Une cour d’appel qui constate que l’acquéreur s’est vu consentir une réduction du prix de vente au moins équivalente à l’indemnité versée aux vendeurs par l’assureur de dommages-ouvrage et qu’aux termes de l’acte de vente, le vendeur a déclaré que l’assureur lui avait versé l’indemnité mais ne pas avoir fait exécuter les travaux, qui restaient à la charge de l’acquéreur, ce que celui-ci acceptait expressément, fait, ainsi, ressortir que, selon la convention des parties à l’acte de vente, l’indemnité d’assurance a été transférée à l’acquéreur, qui devait effectuer les travaux pour laquelle elle avait été versée. Elle peut en déduire que l’acquéreur a acquis la qualité d’accipiens à l’égard de l’assureur de dommages-ouvrage, de sorte qu’il doit lui restituer les indemnités non affectées à la réparation de l’ouvrage. 

Pour aller plus loin :

La SCI Val des cigales a fait construire une maison d’habitation, après avoir souscrit une assurance DO auprès de MMA IARD, qu’elle a vendue en l’état futur d’achèvement à M. et Mme [D]. 

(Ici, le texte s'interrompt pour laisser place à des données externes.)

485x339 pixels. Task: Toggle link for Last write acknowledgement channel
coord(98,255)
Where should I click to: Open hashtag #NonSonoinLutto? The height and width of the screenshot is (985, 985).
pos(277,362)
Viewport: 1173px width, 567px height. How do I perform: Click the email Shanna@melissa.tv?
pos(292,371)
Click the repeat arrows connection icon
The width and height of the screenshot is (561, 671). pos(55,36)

Se plaignant de désordres affectant un mur de soutènement, M. et Mme [D] ont assigné la société MMA IARD, qui a été condamnée à leur payer une provision de 175 000 euros à valoir sur le coût des travaux de reprise. M. et Mme [D] ont vendu la maison à M. [E].

La société MMA IARD a assigné M. [E] aux fins de remboursement d’une partie des sommes qu’elle avait versée à M. et Mme [D] et qui n’avait pas été affectée aux travaux de réparation. 

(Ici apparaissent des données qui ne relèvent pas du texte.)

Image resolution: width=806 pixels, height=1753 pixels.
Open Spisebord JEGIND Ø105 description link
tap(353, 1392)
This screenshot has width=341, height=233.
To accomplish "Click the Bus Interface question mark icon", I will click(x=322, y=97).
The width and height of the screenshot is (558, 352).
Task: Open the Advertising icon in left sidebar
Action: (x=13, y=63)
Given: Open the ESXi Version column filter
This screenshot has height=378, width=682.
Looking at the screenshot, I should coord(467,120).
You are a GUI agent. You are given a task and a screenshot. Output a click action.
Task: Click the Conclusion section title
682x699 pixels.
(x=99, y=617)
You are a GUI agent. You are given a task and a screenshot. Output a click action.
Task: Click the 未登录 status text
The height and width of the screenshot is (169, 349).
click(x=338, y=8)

M. [E] fait grief à l’arrêt de le condamner à rembourser la somme de 136 633 euros à la société MMA IARD, avec intérêts au taux légal à compter de l’assignation du 15 novembre 2011, alors :

1°/ que l’action en répétition de l’indu ne peut être engagée que contre celui qui a reçu le paiement ou pour le compte duquel le paiement a été reçu ; qu’en l’espèce, l’assureur  a versé aux époux [D] une somme de 175 000 euros aux fins de réaliser les travaux réparatoires et que ceux-ci ne les avaient pas fait réaliser ; que M. [E] n’ayant reçu aucune somme provisionnelle de la part de l’assureur, celui-ci n’était pas fondé à agir contre lui en répétition de l’indu, fût-il nouvel acquéreur du bien immobilier assuré en dommages-ouvrage ;

 

2°/ que la transmission du bénéfice de l’assurance dommages-ouvrage au nouvel acquéreur du bien immobilier n’emporte pas cession des éventuelles créances détenues par l’assureur contre le maître d’ouvrage initial au nouveau maître de l’ouvrage, sauf à ce que le contrat de vente ait expressément prévu le transfert de l’indemnité d’assurance à l’acquéreur ; En l’espèce, le contrat de vente du 28 mai 2009 ne prévoyait aucun transfert de l’indemnité à M. [E] puisque, bien au contraire, les vendeurs indiquaient « conserver la maîtrise tant physique que pécuniaire de la procédure en cours, faisant leur affaire personnelle des conséquences et du bénéfice pouvant en résulter pour les parties »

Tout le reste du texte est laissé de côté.